Due to lack of evidence, Doyle dismisses the case, but Colt still decides to stop the operation, much to the dismay of Luger. Luger is a by-the-book cop, after he took an unscheduled break from his crossing guard duties (as a child), which led to an old lady being run over by a car and killed. Colt breaks in and Destiny, now having fallen in love with Colt, attempts to stop Mortars, but Mortars shows that he was the one who kidnapped Claire, revealing Rick and Claire chained to a wall (Rick actually having survived the incident). Mortars shoots Destiny, who clings to life long enough to confess her feelings for Colt. Colt manages to catch up with Mortars, but then Luger shows up, having considered what Colt said to him earlier. He shoots and kills Mortars, and Colt kills Jigsaw, but starts a fire that destroys the whole factory. Doyle shows up, and asks Luger to stay in the force. Luger agrees, but as long as Colt is his partner. In the end, Destiny, having survived, shows up with Rick and Claire, and the team dances to "Bohemian Rhapsody".

==Release==
===Box office===
Loaded Weapon 1 opened at number 1 at the US box office and grossed almost $28 million in the United States and Canada in total. Internationally, it grossed $23.2 million for a worldwide total of $51.2 million. The movie, along with Excessive Force and Three of Hearts, was cited for its contribution to New Line's record pre-sales in 1992 totaling $91.2 million.

===Critical reception===
The film received mostly negative reviews.

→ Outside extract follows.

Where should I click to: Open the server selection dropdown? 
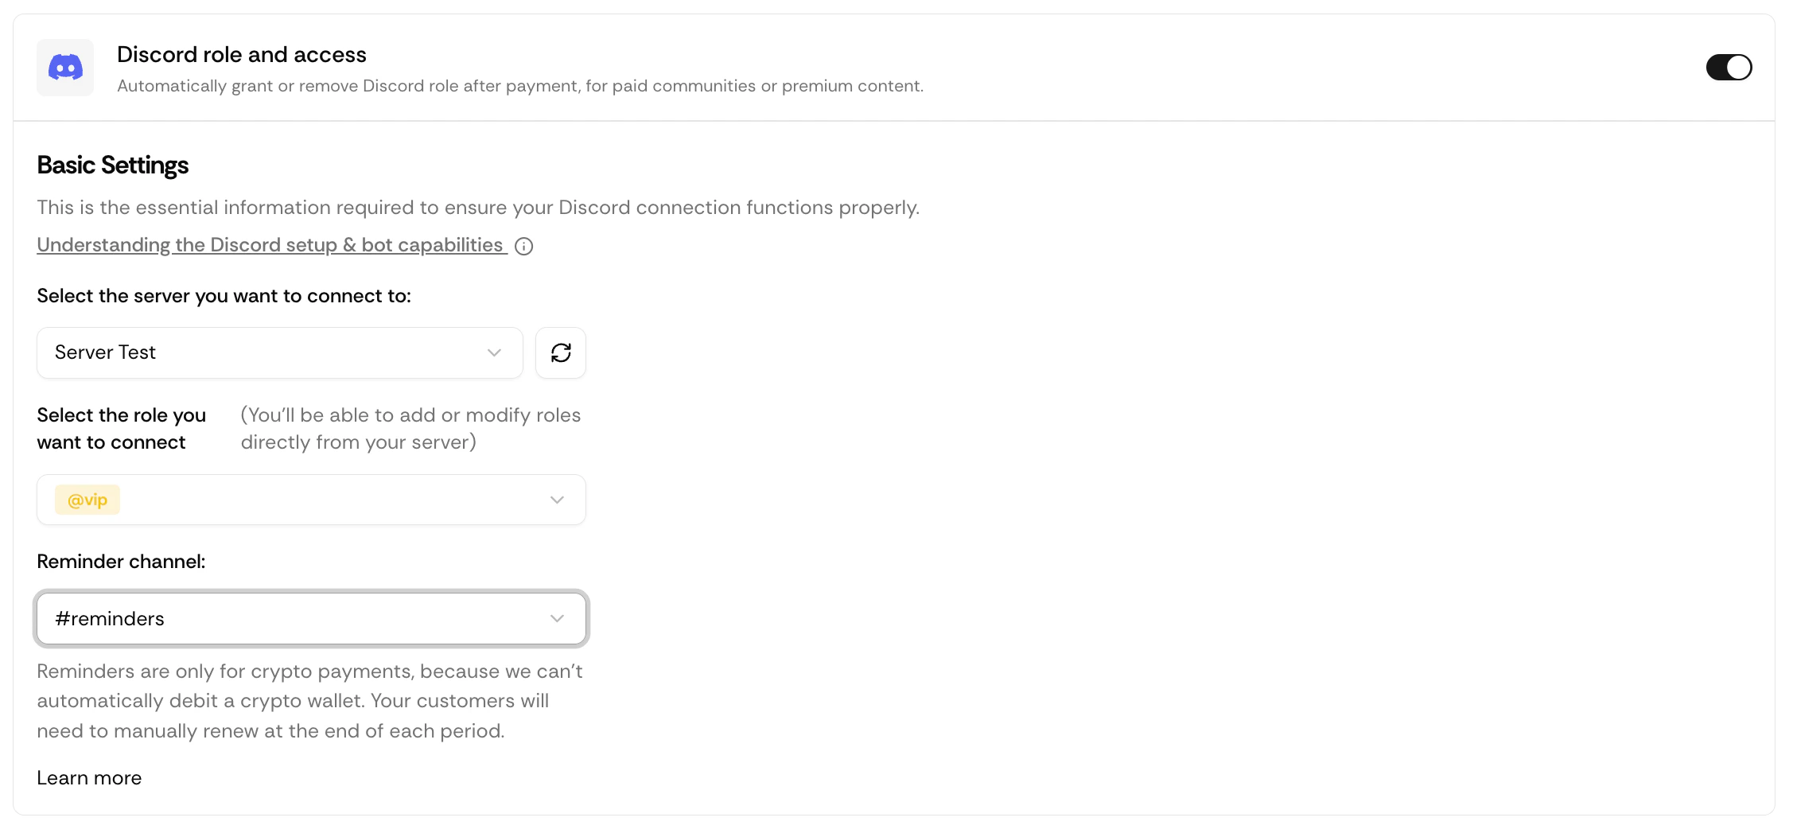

Owen Gleiberman of Entertainment Weekly gave the film a C, comparing it negatively to the Zucker, Abrahams and Zucker films, while also noting that "the Lethal Weapon films, with their hyperbolic explosiveness, lurid repartee, and quasi-loco Mel Gibson hero, are already winking at the audience. (Last year's spoofy, ragtag Lethal Weapon 3 practically turned its own slovenliness into a running gag.) The only way to make light of them is to exaggerate the cartoon funkiness that's already at the center of their appeal. It's no wonder this Weapon ends up shooting blanks." Lawrence Cohn of Variety opened his review by saying "More an imitation than a parody, this would-be comedy is very short on laughs." Roger Ebert of The Chicago Sun-Times said the film's main failure was that the Lethal Weapon movies already contained sly spoofs of the police film genre: "The send-up doesn't feel much different than the real thing". On At the Movies, Ebert's colleague Gene Siskel said he "had some smiles at this material but no big laughs," saying the film seemed like a "quickie, slapdash production," and compared it negatively to the work of the Zucker, Abrahams and Zucker. Both critics gave the film a "thumbs down."

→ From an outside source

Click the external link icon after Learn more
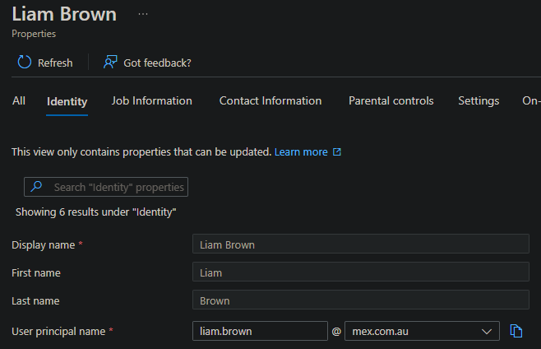Image resolution: width=541 pixels, height=349 pixels. [337, 152]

Clifford Terry had a more mixed review of the film; in the Chicago Tribune he remarked that "the salt-and-pepper protagonists are no-nonsense, rapid-firing cops down to their very names: Colt and Luger. Obviously, National Lampoon's Loaded Weapon I is designed as a sendup of the Lethal Weapon movies, but the benchmarks are really Police Academy and The Naked Gun. Once again, criminal activity is the game but sophomoric silliness and tastelessness call the shots."

Loaded Weapon 1 has a 21% score on the film-critic aggregator Rotten Tomatoes, based on 34 reviews with the consensus: "Loaded Weapon 1 hits all the routine targets with soft squibs, yielding a tired parody that cycles through its laundry list of references with little comedic verve".